Passage to read.
[BEGIN]

MANHATTAN (CN) - Undermining a transparency pledge, New York City Police Department broke freedom-of-information law by slapping a $36,000 price tag on arbitrarily censored footage, the local news outlet NY1 claims in court.

NY1, a Time Warner subsidiary, opens its Jan. 13 complaint with a brief history of the Body-Worn Camera program adopted with some reluctance by Police Commissioner Bill Bratton.

U.S. District Judge Shira Scheindlin mandated body cams for the department a little more than two years ago to protect black and Latino New Yorkers from unjustified racial profiling in the NYPD's stop-and-frisk program.

The idea gained traction around the country amid nationwide protest against police killings of unarmed, black citizens.

"With the deaths of Eric Garner, Michael Brown, Jr., Tamir Rice, Freddie Gray, and others after encounters with the police routinely appearing as front-page news, the stated purpose of the [body-worn camera] program was to 'provide transparency, accountability, and protection for both the police officers and those they serve,'" the 28-page complaint filed in Manhattan Supreme Court states.

The quotation refers to a joint statement by New York City Mayor Bill de Blasio and Public Advocate Letitia James during the program's launch Sept. 4, 2014.

[END]

Work instructions.
1) For the article on NY1's lawsuit over police body-camera footage, decide whether each statement agrees with it, answering yes or no and quoting the deciding words: (a) NY1 is a Time Warner subsidiary. (b) The police department put a $36,000 price on the footage. (c) Police Commissioner Bill Bratton adopted the body-camera program eagerly.
2) Continue the article on NY1's lawsuit over police body-camera footage, picking up after its final sentence.
The records have no connection to the news article above.

Page and screen pointing data.
[BEGIN]

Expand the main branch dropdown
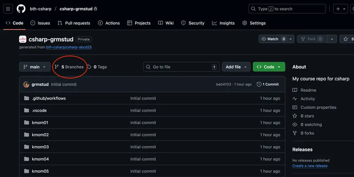This screenshot has height=177, width=354. (x=35, y=67)
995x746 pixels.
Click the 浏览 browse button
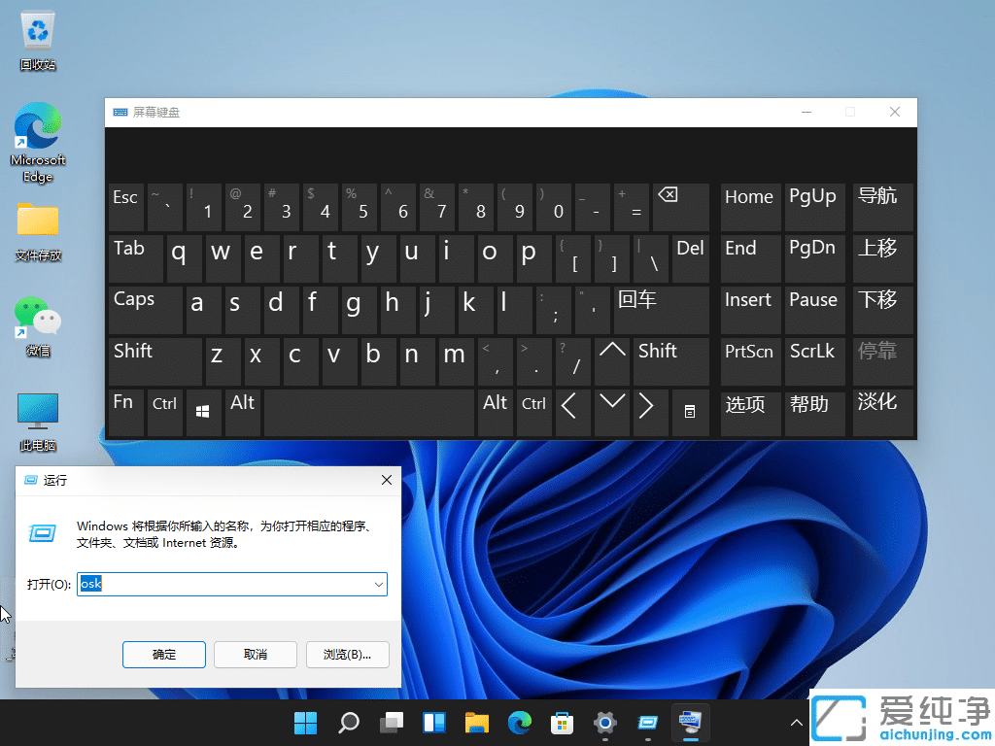click(347, 654)
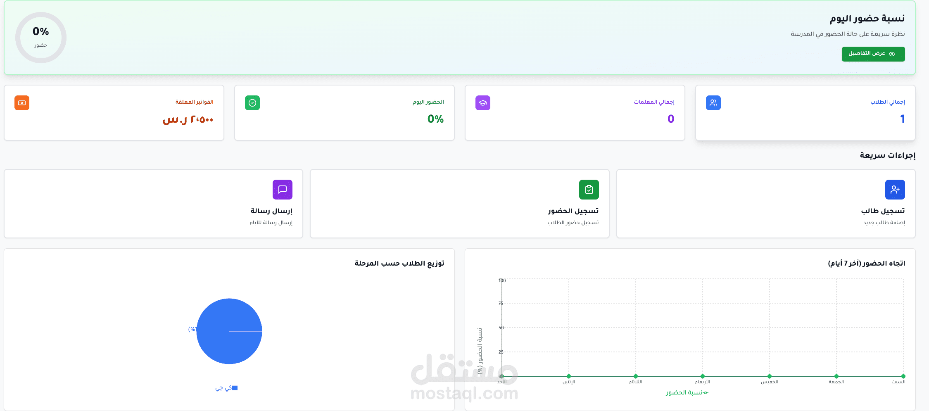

[END]

Answers per task.
1)
(a) Yes: "NY1, a Time Warner subsidiary"
(b) Yes: "slapping a $36,000 price tag on arbitrarily censored footage"
(c) No: "adopted with some reluctance by Police Commissioner Bill Bratton"

2)
"New York City will do everything it takes to stay the safest big city in the nation," they said at the time. "This means testing new methods and staying ahead of the curve on emerging technologies like body cameras."

NY1 reporter Courtney Gross says she put the city's soaring words to the test months later with a request for five weeks of unedited video files.

The NYPD cited at least six exemptions to block the release of the raw footage, which the department argued would invade individual privacy, compromise confidential investigation and endanger people depicted in the video.

NY1 says that the department never explained why the footage was exempt, and imposed a five-figure "copying fee," in violation of state Freedom of Information Law.

The New York City Law Department declined to comment.